About This Recipe
A friend shared this recipe that she likes to make in the blistering heat of a Chennai summer. The unripe, super-hard mangos she uses are as round as tennis balls and very sour; they are made into chutneys and easy pickles in the South Indian state of Tamil Nadu. Here, they go into a rice dish that is quick to rustle up, doesn’t require much time over a hot stove, and is very light and easy on the stomach. It’s a tangy mango rice that is inspired both by versions of this dish found in different South Indian traditions, as well as a tabbouleh style salad.
Originating in Tamil Nadu, ponni rice is partially boiled in the husk, and tends to retain major B vitamin such as thiamine and niacin. Fennel seeds improve meal digestion, helping with bloat, and contains anti-inflammatory polyphenolic compounds including anethole, fenchone, methyl chavicol, and limonene that also aid the digestive process. The use of herbs and spices promotes satiety, encouraging lower sodium intake.
Note: Use any hard, green unripe mango.
Tools & Equipment: Grater
- 2 cups ponni rice
- ½ tsp lime juice (optional)
- 1 (250 g) unripe green totapuri mango
- 1 Tbsp extra virgin olive oil
- ½ cup (50 g) cashew nuts
- 2 tsp (10 g) raisins
- 1 tsp (3 g) fennel seeds
- 1 green chile, finely chopped
- 1 loosely packed cup cilantro, finely chopped
- 1 loosely packed cup mint leaves, finely chopped
Step 1Wash 2 cups of ponni rice (or any non-sticky rice you prefer) and soak in water for 30 minutes.
Step 2Bring 4 cups (1 liter) of water to a boil and add ¼ tsp of salt. Drain the soaked rice and add to the boiling water. Add a few drops of lime to brighten the rice. Give it a stir and cook on medium heat for about 10 minutes or until the rice is cooked but still firm. Drain any excess water and let it sit for 2 minutes. Then spread the rice out on a wide serving platter to cool. You can use a fork and a spoon to fluff it up a bit.

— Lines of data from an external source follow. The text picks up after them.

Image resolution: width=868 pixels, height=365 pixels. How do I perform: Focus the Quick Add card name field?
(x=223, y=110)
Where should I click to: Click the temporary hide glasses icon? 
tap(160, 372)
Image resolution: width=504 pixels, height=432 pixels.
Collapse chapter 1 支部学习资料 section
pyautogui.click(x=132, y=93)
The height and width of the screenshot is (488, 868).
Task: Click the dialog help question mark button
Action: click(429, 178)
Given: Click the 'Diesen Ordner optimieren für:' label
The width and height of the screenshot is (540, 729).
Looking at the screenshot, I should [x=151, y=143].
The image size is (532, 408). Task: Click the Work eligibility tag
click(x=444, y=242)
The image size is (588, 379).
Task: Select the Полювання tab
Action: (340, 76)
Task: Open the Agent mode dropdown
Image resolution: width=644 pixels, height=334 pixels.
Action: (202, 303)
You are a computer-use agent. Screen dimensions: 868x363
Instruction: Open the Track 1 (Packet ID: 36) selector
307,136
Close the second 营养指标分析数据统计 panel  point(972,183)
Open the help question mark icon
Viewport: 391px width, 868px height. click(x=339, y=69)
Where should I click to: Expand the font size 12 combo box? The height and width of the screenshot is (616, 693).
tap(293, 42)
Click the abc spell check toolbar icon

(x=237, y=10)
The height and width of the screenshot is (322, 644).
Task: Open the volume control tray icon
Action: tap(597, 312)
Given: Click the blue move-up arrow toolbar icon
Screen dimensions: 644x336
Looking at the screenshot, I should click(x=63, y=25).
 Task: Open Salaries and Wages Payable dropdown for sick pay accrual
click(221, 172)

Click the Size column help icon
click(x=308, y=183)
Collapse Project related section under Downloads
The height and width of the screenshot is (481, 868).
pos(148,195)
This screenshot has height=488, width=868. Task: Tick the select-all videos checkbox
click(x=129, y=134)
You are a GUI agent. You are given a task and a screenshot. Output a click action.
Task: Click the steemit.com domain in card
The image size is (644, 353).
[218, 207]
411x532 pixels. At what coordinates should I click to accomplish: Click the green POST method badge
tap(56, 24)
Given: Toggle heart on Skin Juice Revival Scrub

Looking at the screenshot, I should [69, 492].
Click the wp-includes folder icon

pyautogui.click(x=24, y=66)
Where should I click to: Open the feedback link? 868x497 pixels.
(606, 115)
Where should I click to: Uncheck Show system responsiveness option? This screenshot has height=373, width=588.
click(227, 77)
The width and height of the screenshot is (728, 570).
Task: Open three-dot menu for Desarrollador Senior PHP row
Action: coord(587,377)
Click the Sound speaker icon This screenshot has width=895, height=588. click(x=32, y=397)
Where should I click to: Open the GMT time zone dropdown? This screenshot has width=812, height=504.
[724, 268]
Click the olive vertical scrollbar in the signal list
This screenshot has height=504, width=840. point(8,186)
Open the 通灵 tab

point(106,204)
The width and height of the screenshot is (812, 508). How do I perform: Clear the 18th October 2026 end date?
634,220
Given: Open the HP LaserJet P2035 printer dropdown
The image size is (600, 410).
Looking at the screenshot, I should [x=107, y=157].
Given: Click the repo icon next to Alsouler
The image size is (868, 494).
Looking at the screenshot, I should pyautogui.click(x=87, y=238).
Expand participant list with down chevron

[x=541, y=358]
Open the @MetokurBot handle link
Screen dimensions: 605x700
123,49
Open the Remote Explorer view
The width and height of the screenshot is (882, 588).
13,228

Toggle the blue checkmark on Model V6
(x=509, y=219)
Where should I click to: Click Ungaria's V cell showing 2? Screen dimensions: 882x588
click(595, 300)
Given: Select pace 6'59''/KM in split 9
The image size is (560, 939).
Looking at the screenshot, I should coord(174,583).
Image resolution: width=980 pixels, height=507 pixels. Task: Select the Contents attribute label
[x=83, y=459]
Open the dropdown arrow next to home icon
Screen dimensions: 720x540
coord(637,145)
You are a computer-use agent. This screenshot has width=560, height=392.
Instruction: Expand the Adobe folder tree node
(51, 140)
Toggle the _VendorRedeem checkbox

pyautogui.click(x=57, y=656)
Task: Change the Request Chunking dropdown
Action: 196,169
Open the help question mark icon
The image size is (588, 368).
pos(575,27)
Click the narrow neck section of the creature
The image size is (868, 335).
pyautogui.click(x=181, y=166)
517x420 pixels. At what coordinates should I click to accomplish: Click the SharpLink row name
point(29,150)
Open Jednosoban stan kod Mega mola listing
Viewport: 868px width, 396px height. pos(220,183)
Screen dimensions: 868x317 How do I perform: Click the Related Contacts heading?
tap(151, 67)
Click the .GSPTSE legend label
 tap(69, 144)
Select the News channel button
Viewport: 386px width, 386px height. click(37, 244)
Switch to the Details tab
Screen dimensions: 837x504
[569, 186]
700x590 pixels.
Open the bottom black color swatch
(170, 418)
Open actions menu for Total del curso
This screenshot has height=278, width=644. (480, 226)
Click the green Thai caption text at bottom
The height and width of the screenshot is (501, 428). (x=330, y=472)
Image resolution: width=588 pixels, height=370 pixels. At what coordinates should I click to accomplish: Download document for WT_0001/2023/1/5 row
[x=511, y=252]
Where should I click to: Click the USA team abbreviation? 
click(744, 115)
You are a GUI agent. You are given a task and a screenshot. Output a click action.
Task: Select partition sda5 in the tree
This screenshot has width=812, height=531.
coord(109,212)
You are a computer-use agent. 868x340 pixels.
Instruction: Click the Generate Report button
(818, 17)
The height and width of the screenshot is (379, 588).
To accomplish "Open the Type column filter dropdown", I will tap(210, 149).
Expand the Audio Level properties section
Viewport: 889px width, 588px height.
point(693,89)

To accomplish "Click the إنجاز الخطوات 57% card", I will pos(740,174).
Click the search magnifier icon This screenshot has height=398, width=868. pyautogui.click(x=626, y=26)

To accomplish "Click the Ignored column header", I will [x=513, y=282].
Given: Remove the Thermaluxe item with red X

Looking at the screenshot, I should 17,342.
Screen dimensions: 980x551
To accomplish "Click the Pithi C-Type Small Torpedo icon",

Step 3Grate the mango on a box grater or chop it into tiny bits. In a cast iron pan, add oil and roast the cashews to a golden color and then add the raisins. Allow them to sizzle for a moment, then pop in the fennel seeds. When the fennel seeds release their aroma, add the green chile, followed by the grated raw mango, and sauté for about 5 to 8 minutes. You want the mango to soften slightly and not cook through. Add a sprinkling of salt, cilantro and mint leaves, mix well, and take the pan off the burner and let it cool.
Step 4Toss the mango mixture in the rice and mix evenly with a salad spoon and fork. Serve warm or room temperature.
Substitutions: You can substitute cashews with peanuts for crunch.
Level Up: Sprinkle on a bit of amchur powder, made of dried mango seeds, for a tangier flavor and aroma.
Try It With: This is a great base for Mexican-inspired dishes. Use it as a substitute for plain rice in a burrito, or on the side of a mole.